§ **Quoted passage**
=======

Sunday, 13 March 2011

Extensible Markup Language - XML

Introduction

If you’re experiencing web developing, one thing you should know is that an HTML page is made up of three components:
  • The HTML markup
  • The CSS
  • The data
Web experts suggest that when designing a web project, the HTML and the CSS should be contained in two separate files. Having the HTML markup and the formatting styles in two separate files, enables you to easily maintain your code and re-use the code in other projects.
But what about the data?
Extracting the data from an HTML file into a separate file is the main aim of XML (Extensible Markup Language). The main advantage of having the data in a separate file is that users having no experience in HTML markup can easily update the data. XML is easy to use and easy to understand, in-fact lot of parsers exists that can interact with XML files. Web developers can create their own tags; making the code more intuitive. But the main advantage is that XML is platform independent and can be interpreted by many programming languages (example Java and NET) and software applications.

=======

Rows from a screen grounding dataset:

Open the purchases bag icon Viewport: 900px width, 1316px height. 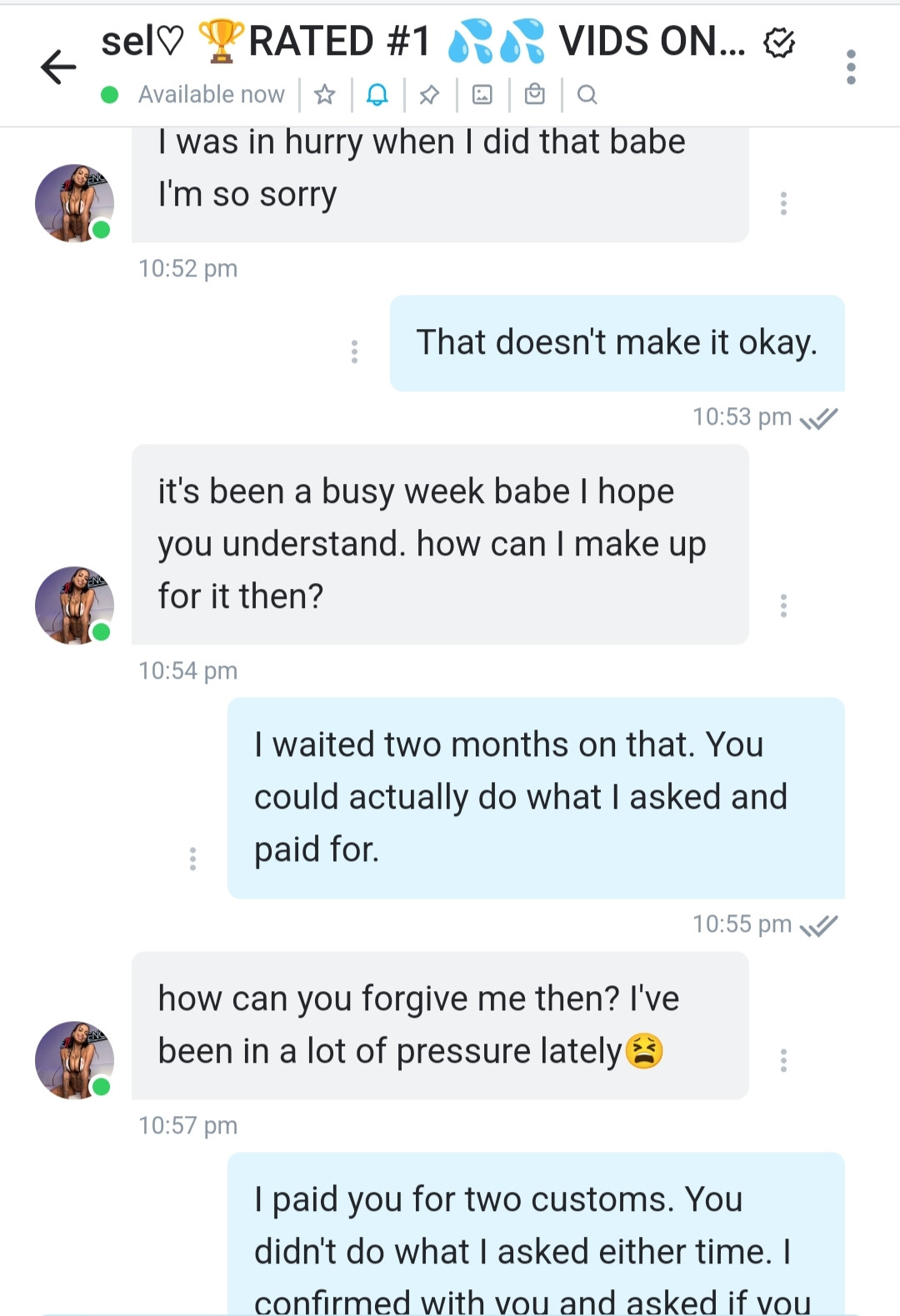click(535, 95)
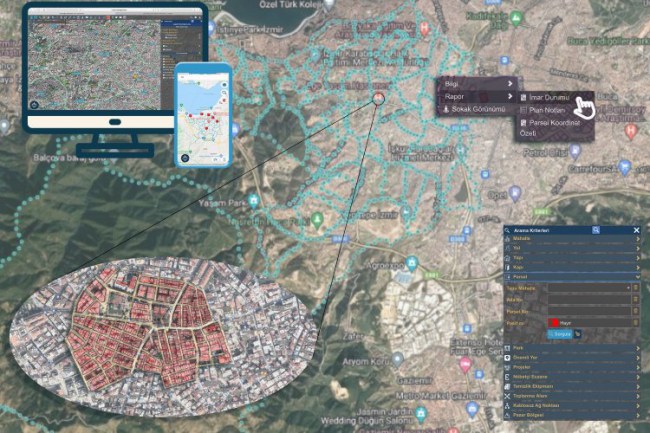Click the red color swatch in Parsel form
This screenshot has width=650, height=433.
[x=553, y=323]
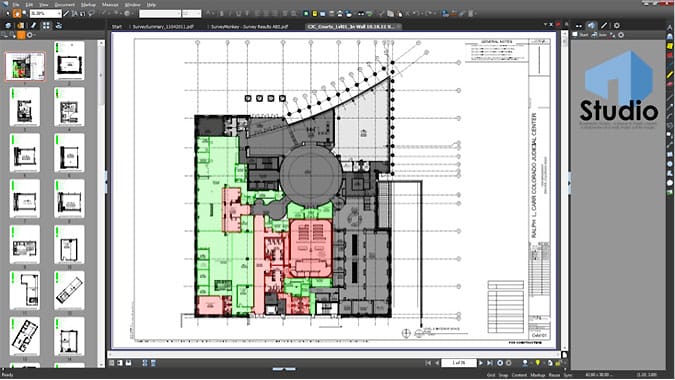Screen dimensions: 675x380
Task: Jump to last page button
Action: click(489, 363)
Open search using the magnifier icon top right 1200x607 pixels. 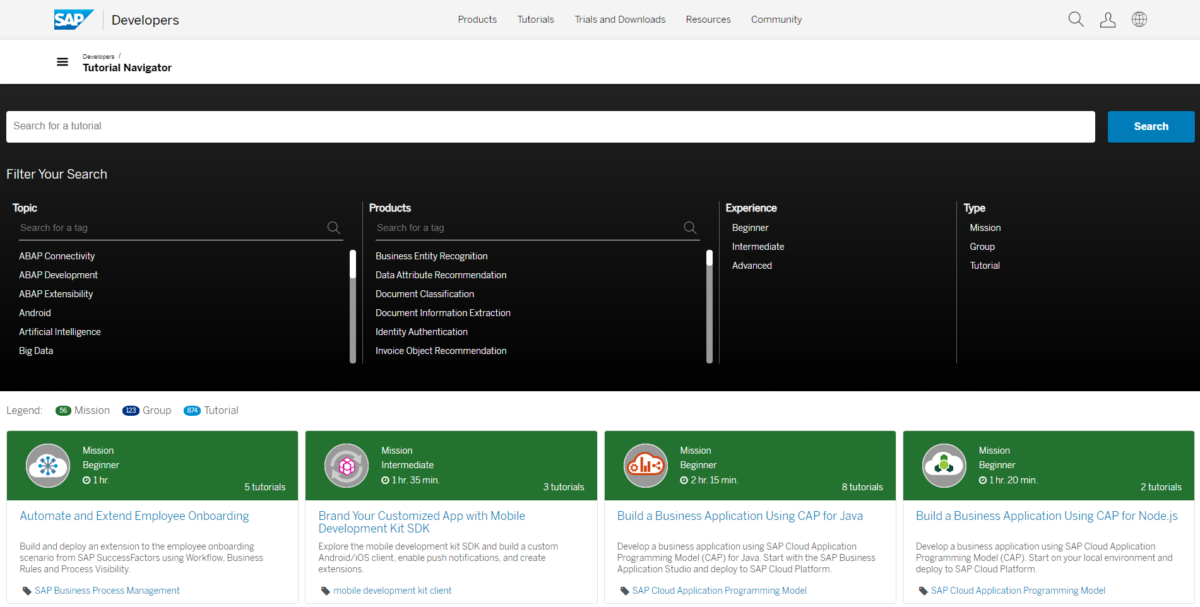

=======

§ **Set of tasks**
**a.** In the XML post, what three components make up an HTML page?
**b.** Continue the XML post from where it stops.

§ **Answers for the exercise**
**a.** The HTML markup, the CSS, and the data.

**b.**
In this blog I will describe my experience and what I’ve learned while performing a task assigned by my tutor.

 

XML

Components

Declaration

Every XML file should start with a declaration that describes the XML version and encoding used. A typical XML declaration is as follows:
<?xml version="1.0" encoding="UTF-8"?>
W3C states that the XML declaration is not only good practice but also mandatory. A good article can be found at http://www.ibm.com/developerworks/xml/library/x-tipdecl.html

Root

All elements within an XML file MUST be contained within a root element, only one root element can exist within an XML file. The following example shows a simple XML file with a root element called student.
<?xml version="1.0" encoding="UTF-8"?>
<student>
<idnumber>12345</idnumber>
<name>omar</name>
<surname>zammit</surname>
</student>

Elements

In an XML file, values MUST be declared within tags. Tag names are case sensitive and when opening and closing tags one must ensure that the proper name is assigned. For example the following syntax is INVALID:
<NAME>omar</name>
Each element must have a closing tag and must be nested correctly. The following syntax is INVALID because the closing tags are not properly nested:
<student>
<idnumber>12345</idnumber>
<name>omar
<surname>zammit
</name>
</surname>
</student>
Similar to programming languages, I recommend to use indentation. This will not only assist you while developing the XML file but will help others understand your code.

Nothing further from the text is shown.